Don’t expect or compare, find your own path.

Written by Charli Dimelow

In August 2021, our sweet little Teddy made his entrance into the world, arriving 4 weeks early when we weren’t quite ready for him. His nursery was more of a storage space for a few months than a cozy bedroom, but that’s okay. When Teddy arrived, he was checked by paediatricians, nurses, and doctors to make sure he was well enough to come home with us the next day. We brought him back to his sister and started our new life as a family of four.

But soon, life threw us some curveballs, and we found ourselves on a journey we never expected. At just two weeks old, Teddy started having some breathing issues related to bronchiolitis, and we ended up in the hospital. It was there, during a routine check, that someone mentioned the term “sandal gap”—a gap between his big toe and the next one. Curious (and a little anxious), I did what any worried parent does and Googled it. What I found was that it could be a sign of Down Syndrome. At the time, we had no real knowledge of what that meant, but we raised it with our health visitor. Despite meeting with many doctors by this point, no one had ever mentioned it.

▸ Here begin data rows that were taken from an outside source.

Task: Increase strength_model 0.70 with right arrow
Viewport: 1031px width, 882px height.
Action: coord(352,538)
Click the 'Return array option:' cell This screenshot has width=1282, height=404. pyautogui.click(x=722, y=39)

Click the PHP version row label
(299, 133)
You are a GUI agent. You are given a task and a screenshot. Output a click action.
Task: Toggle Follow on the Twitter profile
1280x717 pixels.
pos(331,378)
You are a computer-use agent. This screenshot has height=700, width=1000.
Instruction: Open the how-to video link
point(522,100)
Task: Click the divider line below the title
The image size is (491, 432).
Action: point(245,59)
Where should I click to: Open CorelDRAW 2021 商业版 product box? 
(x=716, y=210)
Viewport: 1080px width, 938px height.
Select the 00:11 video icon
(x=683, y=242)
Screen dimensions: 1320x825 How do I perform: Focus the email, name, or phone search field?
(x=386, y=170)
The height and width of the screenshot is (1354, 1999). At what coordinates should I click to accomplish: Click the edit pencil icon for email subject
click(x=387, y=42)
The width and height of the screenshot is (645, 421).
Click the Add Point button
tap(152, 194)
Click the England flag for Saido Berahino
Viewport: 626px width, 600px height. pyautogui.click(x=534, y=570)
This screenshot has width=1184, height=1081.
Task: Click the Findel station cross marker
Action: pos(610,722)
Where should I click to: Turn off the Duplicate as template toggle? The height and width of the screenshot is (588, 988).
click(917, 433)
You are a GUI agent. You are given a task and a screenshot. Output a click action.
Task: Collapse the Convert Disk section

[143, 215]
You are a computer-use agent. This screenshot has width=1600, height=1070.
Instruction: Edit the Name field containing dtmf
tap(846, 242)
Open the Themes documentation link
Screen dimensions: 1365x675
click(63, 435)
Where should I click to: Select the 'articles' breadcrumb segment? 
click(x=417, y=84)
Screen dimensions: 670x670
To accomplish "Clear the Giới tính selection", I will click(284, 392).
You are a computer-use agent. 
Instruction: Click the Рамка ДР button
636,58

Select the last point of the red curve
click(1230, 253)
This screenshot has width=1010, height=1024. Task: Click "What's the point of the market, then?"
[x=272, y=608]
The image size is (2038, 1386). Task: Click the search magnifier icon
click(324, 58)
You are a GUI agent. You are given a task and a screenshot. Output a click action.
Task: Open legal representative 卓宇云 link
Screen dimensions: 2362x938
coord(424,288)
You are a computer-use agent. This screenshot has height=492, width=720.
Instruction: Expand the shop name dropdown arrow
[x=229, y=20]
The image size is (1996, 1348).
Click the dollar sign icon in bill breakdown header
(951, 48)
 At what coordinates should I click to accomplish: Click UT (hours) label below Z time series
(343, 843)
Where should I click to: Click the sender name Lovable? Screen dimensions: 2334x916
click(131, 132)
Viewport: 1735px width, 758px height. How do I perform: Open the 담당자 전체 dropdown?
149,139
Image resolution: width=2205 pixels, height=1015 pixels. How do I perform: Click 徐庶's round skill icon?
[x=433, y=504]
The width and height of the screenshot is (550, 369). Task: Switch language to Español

After weeks of worry, chasing answers, and feeling uncertain, we were referred to a paediatric team. I went to that appointment with my 6-week-old baby, expecting just another checkup, and left with an unconfirmed diagnosis of Down Syndrome. Suddenly, my world, which had been full of simple baby moments, was filled with worries about what the future might hold. They handed me a long list of possible health issues with little support, and it was a moment I will never forget.

But here’s what I learned in that moment, and every moment since: no one knows your child like you do. Every illness, every hospital visit, we learned to trust our instincts, even when the doctors didn’t have all the answers. Sometimes, as parents, you have to rely on that deep knowing within you, even when everything feels uncertain.

Coming to terms with Teddy’s diagnosis wasn’t easy. It’s a journey full of more questions than answers, and it’s okay to feel overwhelmed. But here’s what I’ve learned over time: there is no one way forward. There’s no perfect path, no “right” way to go. There are twists and turns, bumps in the road, and unexpected blessings. The best thing we can do as parents is to be there for our children, support them, and walk beside them on their own unique journey.

While Down Syndrome doesn’t have a checklist of illnesses that are guaranteed, it can come with certain health conditions—things like heart issues, increased vulnerability to illnesses, lower muscle tone, and developmental delays. What I’ve learned early on, though, is that no two children with Down Syndrome are the same. Every child is their own person, with their own strengths, challenges, and beautiful differences. And that’s what makes their journey so special.

Every step of Teddy's development fills us with more and more pride. Watching him grow and change is such a joy, and I find myself marveling at all he accomplishes. But I won’t lie—there are still moments when I catch myself comparing him to his sister at the same age or to other children his age. It's natural, but it's also something I remind myself to work through. As a mother, I know it's a constant effort to let go of those comparisons, but I will keep trying.

There is no “perfect” way to parent, no magic formula or trick that guarantees everything will go smoothly. Some days are easier than others, but most days are about doing the best we can in the moment, making choices based on love, patience, and trust in our children. It’s a daily journey, and we are learning as we go, just like other parents.

We are just passengers in Ted's journey and will always support any decision to ensure he has every opportunity to thrive.